*** Supplied material ***

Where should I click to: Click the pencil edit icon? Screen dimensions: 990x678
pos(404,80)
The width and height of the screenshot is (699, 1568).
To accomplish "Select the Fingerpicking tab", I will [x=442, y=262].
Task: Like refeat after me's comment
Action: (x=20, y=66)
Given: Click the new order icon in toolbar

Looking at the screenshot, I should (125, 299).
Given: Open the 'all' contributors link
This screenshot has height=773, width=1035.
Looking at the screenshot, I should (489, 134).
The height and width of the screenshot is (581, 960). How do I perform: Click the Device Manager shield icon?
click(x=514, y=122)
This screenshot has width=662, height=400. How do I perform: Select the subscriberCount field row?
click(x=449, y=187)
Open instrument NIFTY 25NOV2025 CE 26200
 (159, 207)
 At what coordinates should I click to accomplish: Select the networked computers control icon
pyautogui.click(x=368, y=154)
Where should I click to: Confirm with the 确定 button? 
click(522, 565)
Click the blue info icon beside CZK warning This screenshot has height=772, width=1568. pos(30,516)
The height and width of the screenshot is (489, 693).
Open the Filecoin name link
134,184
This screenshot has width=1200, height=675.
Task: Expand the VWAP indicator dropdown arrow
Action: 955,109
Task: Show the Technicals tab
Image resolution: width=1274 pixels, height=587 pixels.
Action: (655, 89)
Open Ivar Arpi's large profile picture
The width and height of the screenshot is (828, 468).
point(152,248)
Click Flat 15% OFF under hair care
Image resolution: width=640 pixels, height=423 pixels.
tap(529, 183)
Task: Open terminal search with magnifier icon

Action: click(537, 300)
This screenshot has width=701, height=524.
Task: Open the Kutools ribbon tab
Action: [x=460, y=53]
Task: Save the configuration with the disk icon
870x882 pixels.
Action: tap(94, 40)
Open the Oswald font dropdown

*** End of Supplied material ***

Your task. Could you retype exactly the lines from the one containing "The height and width of the screenshot is (581, 960)." through the final line of the data above, and no others?

Written response.
The height and width of the screenshot is (581, 960). How do I perform: Click the Device Manager shield icon?
click(x=514, y=122)
This screenshot has width=662, height=400. How do I perform: Select the subscriberCount field row?
click(x=449, y=187)
Open instrument NIFTY 25NOV2025 CE 26200
 (159, 207)
 At what coordinates should I click to accomplish: Select the networked computers control icon
pyautogui.click(x=368, y=154)
Where should I click to: Confirm with the 确定 button? 
click(522, 565)
Click the blue info icon beside CZK warning This screenshot has height=772, width=1568. pos(30,516)
The height and width of the screenshot is (489, 693).
Open the Filecoin name link
134,184
This screenshot has width=1200, height=675.
Task: Expand the VWAP indicator dropdown arrow
Action: 955,109
Task: Show the Technicals tab
Image resolution: width=1274 pixels, height=587 pixels.
Action: (655, 89)
Open Ivar Arpi's large profile picture
The width and height of the screenshot is (828, 468).
point(152,248)
Click Flat 15% OFF under hair care
Image resolution: width=640 pixels, height=423 pixels.
tap(529, 183)
Task: Open terminal search with magnifier icon

Action: click(537, 300)
This screenshot has width=701, height=524.
Task: Open the Kutools ribbon tab
Action: [x=460, y=53]
Task: Save the configuration with the disk icon
870x882 pixels.
Action: tap(94, 40)
Open the Oswald font dropdown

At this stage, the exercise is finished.